• [SOURCE EXTRACT]:
There is a new marijuana initiative circulating in the state which would put on the ballot for voter's approval the California Cannabis Hemp & Health Initiative 2008. Right now I want to talk about the title and summary that is prepared by Attorney General Jerry Brown. This summary is what is read by those signing onto the initiative on the street:
INITIATIVE MEASURE TO BE SUBMITTED DIRECTLY TO THE VOTERS
INITIATIVE MEASURE TO BE SUBMITTED DIRECTLY TO THE VOTERS
MARIJUANA. REPEAL OF CRIMINAL AND CIVIL PENALTIES. RELEASE FROM JAIL. STATUTE.
Decriminalizes possession, cultivation, transportation, distribution, and use of marijuana or hemp. Provides persons convicted or serving time for non-violent offenses involving marijuana be immediately released from prison, jail, parole, or probation, and be eligible to have their convictions erased. Provides no permit, license, or tax be required for non-commercial cultivation, transportation, distribution, or consumption of marijuana. Allows doctors to prescribe or recommend marijuana to patients, regardless of age. Prohibits testing fro marijuana for employment or insurance purposes. Bars state from aiding enforcement of certain federal marijuana laws. Summary of estimate by Legislative Analyst and Director of Finance of fiscal impact on state and local government: Savings in the several tens of millions of dollars annually to state and local government, which would no longer incur the costs of incarcerating and supervising certain marijuana offenders. A potential increase of a few million dollars annually in the cost of the state's Drug Medi-Cal substance abuse treatment program. (Initiative 07-0064.)

• [INFORMATION]:
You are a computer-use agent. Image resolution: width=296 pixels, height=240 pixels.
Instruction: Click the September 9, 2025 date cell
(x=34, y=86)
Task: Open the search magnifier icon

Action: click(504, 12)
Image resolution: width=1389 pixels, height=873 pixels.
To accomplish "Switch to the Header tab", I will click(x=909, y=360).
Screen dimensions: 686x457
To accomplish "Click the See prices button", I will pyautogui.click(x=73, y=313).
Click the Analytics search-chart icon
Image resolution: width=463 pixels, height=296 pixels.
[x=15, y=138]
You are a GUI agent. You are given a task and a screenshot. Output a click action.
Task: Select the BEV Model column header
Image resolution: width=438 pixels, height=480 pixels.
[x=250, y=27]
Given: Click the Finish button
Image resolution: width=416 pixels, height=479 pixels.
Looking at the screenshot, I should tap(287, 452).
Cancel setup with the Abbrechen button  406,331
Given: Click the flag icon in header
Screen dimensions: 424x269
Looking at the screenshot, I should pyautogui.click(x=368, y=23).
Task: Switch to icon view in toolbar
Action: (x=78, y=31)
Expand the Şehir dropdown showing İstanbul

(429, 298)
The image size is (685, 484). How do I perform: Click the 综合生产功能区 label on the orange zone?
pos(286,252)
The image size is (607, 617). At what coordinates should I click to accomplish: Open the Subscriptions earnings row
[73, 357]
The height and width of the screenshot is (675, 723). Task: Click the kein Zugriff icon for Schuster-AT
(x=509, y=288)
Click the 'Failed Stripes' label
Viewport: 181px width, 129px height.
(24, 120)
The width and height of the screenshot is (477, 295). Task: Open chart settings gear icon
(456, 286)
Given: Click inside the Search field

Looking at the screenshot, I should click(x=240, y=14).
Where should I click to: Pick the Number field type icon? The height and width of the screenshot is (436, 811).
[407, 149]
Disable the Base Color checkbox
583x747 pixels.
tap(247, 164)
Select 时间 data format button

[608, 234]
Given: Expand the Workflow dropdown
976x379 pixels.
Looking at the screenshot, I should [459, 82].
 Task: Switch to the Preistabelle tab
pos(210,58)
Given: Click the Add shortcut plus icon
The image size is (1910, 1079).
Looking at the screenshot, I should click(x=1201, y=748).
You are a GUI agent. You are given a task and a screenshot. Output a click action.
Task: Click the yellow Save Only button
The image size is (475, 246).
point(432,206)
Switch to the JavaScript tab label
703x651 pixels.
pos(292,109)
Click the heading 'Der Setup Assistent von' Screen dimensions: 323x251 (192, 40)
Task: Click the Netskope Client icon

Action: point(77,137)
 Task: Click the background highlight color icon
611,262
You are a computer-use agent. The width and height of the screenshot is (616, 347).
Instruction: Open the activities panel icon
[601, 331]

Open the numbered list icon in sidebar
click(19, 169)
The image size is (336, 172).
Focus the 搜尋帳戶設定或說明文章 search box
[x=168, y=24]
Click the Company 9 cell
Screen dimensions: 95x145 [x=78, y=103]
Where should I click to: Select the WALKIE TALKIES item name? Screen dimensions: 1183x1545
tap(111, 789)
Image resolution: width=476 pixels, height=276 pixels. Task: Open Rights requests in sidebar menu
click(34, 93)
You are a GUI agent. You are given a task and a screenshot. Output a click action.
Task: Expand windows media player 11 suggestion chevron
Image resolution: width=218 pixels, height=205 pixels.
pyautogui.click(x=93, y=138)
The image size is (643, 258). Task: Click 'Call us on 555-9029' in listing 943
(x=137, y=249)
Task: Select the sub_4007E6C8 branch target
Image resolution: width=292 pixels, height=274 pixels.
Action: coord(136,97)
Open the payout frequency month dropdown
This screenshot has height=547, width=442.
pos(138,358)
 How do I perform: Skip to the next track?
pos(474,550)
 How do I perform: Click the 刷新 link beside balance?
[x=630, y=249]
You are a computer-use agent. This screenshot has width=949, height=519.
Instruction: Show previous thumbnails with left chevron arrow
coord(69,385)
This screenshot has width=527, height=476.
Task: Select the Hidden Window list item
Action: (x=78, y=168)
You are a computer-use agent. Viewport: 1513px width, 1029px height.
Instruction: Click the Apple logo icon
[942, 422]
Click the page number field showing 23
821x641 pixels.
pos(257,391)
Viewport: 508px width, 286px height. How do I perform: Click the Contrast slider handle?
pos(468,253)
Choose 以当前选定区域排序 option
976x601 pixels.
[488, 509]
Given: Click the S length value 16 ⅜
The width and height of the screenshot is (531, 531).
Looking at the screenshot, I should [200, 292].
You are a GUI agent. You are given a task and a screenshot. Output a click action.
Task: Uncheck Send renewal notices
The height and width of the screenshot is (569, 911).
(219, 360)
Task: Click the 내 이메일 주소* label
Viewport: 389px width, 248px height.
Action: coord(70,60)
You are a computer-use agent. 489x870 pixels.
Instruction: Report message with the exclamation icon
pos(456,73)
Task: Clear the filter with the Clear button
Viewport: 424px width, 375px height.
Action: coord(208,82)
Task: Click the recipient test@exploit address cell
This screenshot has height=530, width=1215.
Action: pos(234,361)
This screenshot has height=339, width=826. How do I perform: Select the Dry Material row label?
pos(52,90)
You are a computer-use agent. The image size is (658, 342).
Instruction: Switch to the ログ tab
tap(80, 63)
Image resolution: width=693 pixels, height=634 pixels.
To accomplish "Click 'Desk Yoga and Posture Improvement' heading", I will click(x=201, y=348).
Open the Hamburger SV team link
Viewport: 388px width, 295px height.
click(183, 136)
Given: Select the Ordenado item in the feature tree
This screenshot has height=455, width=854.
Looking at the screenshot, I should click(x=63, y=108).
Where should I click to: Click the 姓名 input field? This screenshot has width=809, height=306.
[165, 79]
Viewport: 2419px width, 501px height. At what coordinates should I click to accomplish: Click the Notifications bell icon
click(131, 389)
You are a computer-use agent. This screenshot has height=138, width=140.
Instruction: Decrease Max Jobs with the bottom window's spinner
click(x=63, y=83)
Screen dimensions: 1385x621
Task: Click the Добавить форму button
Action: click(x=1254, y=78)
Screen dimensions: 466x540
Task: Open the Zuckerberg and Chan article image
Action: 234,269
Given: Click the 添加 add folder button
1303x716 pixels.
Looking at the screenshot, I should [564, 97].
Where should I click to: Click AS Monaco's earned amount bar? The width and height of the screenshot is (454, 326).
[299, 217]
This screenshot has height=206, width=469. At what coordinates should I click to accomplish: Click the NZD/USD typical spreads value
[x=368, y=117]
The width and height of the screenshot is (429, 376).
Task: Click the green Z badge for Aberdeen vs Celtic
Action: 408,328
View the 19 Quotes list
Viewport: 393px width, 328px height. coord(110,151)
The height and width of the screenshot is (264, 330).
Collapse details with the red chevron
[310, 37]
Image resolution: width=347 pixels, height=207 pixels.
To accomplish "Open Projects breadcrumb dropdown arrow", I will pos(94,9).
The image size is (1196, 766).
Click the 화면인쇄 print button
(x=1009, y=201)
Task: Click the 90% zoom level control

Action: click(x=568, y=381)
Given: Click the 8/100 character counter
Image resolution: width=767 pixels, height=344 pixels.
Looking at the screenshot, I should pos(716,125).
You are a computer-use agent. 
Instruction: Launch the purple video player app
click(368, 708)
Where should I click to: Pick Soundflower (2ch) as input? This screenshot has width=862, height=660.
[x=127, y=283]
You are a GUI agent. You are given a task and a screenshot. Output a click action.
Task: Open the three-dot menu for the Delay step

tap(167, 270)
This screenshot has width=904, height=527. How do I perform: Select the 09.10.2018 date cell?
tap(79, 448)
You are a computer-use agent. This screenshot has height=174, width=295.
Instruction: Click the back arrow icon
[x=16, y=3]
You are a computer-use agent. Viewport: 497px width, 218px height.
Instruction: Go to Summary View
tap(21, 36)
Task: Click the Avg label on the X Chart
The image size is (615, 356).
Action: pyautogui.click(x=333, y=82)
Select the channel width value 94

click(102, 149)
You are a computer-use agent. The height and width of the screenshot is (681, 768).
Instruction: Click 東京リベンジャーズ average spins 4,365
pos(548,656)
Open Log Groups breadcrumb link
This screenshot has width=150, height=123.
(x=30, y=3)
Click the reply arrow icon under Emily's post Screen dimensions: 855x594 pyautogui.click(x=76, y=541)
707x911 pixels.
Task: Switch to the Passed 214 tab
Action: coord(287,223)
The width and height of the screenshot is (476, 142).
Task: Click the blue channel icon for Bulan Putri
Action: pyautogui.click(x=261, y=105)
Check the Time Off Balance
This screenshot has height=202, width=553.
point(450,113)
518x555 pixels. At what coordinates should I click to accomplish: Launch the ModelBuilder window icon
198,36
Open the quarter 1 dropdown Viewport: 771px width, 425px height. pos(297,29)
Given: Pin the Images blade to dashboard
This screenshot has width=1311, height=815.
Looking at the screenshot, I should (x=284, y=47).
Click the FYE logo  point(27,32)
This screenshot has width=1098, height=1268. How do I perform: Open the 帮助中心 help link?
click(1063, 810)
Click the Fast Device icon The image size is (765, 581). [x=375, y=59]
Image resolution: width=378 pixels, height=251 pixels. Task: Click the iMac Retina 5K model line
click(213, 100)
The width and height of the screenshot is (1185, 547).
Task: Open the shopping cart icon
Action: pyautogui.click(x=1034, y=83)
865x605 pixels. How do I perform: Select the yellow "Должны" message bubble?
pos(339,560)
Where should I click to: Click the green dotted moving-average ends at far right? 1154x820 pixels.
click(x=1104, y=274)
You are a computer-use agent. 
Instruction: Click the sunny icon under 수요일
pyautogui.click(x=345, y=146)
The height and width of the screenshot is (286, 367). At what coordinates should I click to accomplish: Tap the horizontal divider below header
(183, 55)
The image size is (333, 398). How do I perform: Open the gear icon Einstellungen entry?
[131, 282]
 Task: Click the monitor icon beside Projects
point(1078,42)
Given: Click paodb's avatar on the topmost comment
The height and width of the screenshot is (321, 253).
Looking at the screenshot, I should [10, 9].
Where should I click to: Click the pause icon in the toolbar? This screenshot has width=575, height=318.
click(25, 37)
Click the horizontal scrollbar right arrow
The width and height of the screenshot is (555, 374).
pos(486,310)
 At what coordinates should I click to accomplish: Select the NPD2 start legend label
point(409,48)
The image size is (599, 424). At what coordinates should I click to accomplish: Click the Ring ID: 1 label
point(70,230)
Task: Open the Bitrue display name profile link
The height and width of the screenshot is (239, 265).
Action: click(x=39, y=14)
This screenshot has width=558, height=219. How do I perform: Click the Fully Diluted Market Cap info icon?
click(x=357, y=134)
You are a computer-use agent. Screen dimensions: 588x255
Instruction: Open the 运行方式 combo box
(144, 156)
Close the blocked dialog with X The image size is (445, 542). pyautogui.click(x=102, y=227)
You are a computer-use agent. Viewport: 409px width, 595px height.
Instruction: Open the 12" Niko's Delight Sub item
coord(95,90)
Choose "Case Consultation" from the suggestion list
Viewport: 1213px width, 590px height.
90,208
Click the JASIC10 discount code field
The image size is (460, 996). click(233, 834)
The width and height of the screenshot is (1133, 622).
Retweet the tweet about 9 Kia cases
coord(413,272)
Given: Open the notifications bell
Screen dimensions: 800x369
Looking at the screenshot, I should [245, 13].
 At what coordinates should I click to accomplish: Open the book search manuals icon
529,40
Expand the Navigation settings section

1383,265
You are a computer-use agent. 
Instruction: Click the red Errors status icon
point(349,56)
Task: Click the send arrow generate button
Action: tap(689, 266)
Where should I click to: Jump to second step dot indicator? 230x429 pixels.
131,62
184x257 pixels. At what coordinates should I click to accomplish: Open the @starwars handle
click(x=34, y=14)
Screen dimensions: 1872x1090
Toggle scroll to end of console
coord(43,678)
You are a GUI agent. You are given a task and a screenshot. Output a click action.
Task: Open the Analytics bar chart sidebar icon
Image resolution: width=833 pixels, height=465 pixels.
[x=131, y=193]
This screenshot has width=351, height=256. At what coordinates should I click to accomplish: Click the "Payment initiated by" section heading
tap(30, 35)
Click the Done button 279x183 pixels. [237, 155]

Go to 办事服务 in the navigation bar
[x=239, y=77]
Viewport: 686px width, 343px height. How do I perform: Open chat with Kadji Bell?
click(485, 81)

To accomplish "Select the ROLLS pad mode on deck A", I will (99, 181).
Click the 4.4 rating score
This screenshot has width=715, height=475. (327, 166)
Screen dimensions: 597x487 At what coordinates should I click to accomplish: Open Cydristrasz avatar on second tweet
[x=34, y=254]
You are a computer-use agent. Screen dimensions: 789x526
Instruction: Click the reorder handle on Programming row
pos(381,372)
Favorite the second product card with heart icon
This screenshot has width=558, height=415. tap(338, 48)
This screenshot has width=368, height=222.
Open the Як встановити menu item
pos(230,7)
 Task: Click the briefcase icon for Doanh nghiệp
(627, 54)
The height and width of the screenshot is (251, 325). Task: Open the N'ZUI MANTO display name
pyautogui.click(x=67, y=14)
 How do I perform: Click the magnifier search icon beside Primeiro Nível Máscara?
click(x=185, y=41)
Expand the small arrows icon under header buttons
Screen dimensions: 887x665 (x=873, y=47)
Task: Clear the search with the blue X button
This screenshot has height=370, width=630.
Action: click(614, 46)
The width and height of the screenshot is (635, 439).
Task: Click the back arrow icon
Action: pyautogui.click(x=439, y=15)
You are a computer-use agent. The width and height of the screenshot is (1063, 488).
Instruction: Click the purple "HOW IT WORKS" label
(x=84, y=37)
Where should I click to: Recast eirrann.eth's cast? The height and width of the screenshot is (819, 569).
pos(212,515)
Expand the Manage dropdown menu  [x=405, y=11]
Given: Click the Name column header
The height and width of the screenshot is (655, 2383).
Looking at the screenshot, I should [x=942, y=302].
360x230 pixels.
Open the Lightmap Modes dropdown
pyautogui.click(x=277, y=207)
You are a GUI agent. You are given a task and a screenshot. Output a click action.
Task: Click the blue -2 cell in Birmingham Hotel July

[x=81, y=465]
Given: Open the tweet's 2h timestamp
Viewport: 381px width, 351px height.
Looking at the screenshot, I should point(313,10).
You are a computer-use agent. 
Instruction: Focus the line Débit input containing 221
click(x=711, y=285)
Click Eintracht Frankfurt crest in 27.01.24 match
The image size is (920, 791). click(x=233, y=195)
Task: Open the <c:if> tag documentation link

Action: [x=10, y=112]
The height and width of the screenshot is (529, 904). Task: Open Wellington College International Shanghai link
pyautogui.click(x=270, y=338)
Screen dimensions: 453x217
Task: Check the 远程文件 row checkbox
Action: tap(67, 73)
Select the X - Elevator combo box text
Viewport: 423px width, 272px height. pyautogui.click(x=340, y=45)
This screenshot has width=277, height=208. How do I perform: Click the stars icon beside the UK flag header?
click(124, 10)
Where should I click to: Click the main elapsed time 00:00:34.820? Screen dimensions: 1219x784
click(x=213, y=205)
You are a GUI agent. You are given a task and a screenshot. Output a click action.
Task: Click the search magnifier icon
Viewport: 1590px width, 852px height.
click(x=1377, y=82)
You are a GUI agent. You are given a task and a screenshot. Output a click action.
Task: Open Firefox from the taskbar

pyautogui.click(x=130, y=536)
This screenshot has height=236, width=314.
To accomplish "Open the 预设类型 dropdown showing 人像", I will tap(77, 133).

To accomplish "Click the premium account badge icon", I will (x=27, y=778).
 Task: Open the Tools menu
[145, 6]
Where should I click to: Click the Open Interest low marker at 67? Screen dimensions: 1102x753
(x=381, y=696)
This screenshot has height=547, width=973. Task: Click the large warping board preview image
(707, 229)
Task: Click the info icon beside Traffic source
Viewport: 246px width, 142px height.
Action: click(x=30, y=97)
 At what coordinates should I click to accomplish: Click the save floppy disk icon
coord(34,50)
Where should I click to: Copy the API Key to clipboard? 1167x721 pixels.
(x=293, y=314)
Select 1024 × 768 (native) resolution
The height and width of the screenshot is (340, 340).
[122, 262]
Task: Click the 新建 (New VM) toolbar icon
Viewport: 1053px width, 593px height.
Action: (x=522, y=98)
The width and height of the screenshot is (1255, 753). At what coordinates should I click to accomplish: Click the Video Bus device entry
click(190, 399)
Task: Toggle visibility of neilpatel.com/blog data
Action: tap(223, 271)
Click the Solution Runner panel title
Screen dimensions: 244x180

• [QUESTIONS TO ANSWER]:
**1.** Summarize the text about the California marijuana ballot initiative in three sentences.
**2.** Carry on the text about the California marijuana ballot initiative from the point where it stops.

• [OUTPUTS IN ORDER]:
**1.** A new initiative circulating in California would put the California Cannabis Hemp & Health Initiative 2008 on the ballot, and the text focuses on the title and summary prepared by Attorney General Jerry Brown, which people read when signing on the street. According to that summary, the measure would decriminalize marijuana and hemp and immediately release people convicted of or serving time for non-violent marijuana offenses, making them eligible to have their convictions erased. It would also require no permit, license, or tax for non-commercial activity, allow doctors to prescribe or recommend marijuana regardless of age, and prohibit marijuana testing for employment or insurance, with estimated state and local savings of several tens of millions of dollars annually and a potential increase of a few million dollars in Drug Medi-Cal costs.

**2.**
I went through this before in 1994 with the hemp initiative then. This summary totally misrepresents the initiative. In 1994 we sued the AG to have the age limit put back in the summary. The words of the summary are limited when something is added, something must be deleted, etc. What is important to the AG went into the title and summary, not what is important to the people.
The people's title is CA CANNABIS HEMP & HEALTH INITIATIVE 2008. The AG's is MARIJUANA. REPEAL OF CRIMINAL AND CIVIL PENALTIES. RELEASE FROM JAIL. STATUTE.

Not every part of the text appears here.